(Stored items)
○ ○ ○ ○ ○

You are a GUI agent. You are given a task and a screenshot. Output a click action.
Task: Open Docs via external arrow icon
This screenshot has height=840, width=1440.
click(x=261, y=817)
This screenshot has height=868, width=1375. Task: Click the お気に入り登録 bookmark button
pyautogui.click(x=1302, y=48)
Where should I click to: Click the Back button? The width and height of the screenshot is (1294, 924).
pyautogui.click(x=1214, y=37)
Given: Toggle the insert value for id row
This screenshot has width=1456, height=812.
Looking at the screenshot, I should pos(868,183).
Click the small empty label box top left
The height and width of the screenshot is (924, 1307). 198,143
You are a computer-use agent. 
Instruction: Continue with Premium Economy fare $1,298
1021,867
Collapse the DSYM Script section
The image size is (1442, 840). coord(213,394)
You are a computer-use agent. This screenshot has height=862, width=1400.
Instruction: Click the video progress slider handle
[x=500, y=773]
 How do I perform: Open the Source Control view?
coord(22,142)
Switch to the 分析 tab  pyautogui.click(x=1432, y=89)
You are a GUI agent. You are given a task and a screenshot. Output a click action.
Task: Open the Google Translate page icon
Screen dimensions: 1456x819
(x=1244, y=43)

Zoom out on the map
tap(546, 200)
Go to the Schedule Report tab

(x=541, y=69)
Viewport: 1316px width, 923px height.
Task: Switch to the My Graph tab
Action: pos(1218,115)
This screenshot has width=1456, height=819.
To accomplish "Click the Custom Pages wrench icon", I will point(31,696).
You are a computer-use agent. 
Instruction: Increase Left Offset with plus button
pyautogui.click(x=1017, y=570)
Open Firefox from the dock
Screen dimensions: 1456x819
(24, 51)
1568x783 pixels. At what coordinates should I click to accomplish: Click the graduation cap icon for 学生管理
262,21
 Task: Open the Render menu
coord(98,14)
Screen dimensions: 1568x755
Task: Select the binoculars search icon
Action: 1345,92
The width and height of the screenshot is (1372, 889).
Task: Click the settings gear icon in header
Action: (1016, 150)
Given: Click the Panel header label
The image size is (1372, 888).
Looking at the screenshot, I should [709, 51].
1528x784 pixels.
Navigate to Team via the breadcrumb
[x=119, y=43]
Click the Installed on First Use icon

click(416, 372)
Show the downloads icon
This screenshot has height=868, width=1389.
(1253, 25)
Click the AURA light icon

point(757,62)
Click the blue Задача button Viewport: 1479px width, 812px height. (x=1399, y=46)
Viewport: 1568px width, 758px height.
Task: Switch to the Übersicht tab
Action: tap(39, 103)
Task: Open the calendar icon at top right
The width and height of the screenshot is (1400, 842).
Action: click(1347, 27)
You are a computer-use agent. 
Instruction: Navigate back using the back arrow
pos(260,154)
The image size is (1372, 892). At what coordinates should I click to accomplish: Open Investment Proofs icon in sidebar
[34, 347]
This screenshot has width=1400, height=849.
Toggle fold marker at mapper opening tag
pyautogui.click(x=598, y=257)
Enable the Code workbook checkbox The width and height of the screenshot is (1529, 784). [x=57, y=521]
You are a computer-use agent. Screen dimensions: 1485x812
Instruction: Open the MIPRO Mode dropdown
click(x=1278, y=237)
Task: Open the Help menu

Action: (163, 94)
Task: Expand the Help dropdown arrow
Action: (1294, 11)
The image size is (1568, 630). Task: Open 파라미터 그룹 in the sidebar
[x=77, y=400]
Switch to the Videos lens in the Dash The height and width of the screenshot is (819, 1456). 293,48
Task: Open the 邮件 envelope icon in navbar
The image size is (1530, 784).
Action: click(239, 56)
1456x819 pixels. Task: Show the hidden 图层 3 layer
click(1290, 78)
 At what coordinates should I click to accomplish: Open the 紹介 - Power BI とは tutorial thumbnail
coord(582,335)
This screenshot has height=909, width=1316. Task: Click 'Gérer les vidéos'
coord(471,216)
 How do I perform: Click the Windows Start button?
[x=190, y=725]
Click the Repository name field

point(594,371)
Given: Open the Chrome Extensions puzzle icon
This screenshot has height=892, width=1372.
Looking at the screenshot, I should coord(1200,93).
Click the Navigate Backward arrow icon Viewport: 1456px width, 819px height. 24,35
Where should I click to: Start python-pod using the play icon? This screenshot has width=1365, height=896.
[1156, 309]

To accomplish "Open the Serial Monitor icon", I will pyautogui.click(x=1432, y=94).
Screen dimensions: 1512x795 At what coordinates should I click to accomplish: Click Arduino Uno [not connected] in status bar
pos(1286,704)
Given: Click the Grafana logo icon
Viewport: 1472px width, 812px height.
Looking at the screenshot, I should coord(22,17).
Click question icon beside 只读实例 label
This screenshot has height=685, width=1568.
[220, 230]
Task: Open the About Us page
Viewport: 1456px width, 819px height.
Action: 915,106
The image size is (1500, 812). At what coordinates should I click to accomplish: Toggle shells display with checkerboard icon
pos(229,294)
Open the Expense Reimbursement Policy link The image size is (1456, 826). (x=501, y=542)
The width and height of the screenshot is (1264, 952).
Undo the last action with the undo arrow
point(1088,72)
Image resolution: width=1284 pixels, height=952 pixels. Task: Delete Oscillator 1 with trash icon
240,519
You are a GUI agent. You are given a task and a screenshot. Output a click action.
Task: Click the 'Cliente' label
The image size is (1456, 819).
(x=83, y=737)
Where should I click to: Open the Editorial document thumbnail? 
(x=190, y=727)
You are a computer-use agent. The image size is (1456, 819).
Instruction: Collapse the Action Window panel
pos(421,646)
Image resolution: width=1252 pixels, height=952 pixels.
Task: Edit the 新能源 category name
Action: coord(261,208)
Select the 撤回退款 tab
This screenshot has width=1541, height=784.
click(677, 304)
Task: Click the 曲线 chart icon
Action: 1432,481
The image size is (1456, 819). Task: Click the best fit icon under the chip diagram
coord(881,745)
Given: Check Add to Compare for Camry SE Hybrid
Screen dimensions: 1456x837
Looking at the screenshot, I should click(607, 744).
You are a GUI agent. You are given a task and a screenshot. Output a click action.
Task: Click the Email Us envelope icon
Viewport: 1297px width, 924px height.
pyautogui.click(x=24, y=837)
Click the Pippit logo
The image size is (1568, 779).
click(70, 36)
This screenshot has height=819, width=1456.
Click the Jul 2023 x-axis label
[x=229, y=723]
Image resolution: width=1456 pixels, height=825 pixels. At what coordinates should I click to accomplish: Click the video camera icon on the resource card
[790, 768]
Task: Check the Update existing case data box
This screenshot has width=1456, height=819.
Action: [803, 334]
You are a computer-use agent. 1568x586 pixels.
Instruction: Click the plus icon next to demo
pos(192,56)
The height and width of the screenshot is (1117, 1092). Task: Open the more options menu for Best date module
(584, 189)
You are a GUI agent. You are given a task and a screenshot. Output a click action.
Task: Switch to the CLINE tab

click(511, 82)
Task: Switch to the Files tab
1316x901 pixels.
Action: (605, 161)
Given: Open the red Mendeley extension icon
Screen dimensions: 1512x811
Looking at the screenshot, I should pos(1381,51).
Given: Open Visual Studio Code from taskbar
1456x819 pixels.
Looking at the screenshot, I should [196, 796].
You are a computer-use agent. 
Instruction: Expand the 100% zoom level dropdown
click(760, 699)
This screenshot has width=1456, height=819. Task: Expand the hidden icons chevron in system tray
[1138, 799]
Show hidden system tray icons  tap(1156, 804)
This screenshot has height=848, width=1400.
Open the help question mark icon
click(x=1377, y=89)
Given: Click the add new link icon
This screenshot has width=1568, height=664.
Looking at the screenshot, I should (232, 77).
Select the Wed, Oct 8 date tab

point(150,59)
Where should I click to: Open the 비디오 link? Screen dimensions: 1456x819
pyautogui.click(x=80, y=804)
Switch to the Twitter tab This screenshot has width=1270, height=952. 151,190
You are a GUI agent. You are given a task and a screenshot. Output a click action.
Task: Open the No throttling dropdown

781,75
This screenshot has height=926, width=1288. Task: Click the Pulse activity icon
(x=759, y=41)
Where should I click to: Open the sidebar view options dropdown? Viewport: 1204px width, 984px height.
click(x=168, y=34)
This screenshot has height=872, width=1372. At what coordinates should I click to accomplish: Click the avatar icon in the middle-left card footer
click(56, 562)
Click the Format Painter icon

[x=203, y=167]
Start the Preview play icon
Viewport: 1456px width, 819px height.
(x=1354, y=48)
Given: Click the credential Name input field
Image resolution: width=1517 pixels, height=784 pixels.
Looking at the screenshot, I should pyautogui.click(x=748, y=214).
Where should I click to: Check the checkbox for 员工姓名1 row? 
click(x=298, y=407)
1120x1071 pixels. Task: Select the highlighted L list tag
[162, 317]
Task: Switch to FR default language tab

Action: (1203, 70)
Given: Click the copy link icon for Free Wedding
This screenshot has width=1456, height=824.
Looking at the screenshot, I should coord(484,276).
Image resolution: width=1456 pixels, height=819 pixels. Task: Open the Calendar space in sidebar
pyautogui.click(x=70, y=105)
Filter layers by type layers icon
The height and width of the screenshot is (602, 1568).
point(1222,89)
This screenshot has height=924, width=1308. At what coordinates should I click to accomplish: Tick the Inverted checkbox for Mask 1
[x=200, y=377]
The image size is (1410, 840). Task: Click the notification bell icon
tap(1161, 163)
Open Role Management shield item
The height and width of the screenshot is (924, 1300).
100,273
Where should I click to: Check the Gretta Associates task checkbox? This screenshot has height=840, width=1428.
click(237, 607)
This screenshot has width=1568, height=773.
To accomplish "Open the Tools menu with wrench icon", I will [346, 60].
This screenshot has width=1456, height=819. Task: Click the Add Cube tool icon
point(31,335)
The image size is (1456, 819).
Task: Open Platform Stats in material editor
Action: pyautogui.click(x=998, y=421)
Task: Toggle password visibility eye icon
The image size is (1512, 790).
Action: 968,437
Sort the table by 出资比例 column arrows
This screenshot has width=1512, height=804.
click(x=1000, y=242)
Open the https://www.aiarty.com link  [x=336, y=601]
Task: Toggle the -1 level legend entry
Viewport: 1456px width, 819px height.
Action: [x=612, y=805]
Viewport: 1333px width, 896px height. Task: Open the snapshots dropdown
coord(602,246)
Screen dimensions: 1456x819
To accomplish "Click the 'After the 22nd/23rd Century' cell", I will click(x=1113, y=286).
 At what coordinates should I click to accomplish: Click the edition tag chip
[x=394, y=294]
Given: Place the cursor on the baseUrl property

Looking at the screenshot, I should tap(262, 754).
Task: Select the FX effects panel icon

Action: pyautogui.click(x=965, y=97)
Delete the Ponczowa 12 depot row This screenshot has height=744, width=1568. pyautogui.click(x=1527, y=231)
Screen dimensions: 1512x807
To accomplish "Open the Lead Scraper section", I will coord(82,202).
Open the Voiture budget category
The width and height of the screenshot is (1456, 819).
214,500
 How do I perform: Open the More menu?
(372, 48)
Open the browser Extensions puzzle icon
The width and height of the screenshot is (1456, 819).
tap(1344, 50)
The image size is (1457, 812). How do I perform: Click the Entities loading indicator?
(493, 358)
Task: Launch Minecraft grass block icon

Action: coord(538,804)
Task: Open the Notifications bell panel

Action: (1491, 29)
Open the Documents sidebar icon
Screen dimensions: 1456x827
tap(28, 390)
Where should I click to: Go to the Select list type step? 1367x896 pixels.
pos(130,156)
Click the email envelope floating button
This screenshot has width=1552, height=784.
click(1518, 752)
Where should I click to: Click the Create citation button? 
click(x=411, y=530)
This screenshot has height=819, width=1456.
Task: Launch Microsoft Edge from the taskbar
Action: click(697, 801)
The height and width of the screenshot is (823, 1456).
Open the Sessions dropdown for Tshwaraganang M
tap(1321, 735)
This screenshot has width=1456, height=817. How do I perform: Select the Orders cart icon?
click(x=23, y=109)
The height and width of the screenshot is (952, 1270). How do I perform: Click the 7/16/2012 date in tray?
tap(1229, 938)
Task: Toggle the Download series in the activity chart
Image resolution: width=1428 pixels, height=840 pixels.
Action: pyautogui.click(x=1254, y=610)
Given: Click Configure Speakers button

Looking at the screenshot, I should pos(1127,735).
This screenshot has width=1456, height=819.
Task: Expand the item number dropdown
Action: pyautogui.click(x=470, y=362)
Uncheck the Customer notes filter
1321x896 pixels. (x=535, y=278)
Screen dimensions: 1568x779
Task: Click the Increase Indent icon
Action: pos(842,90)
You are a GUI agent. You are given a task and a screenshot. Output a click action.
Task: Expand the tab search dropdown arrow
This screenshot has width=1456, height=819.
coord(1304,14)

○ ○ ○ ○ ○

> **About this exercise**
Among the lines above, count those that include the word "will". Give only the result.

> **Reply to the task**
5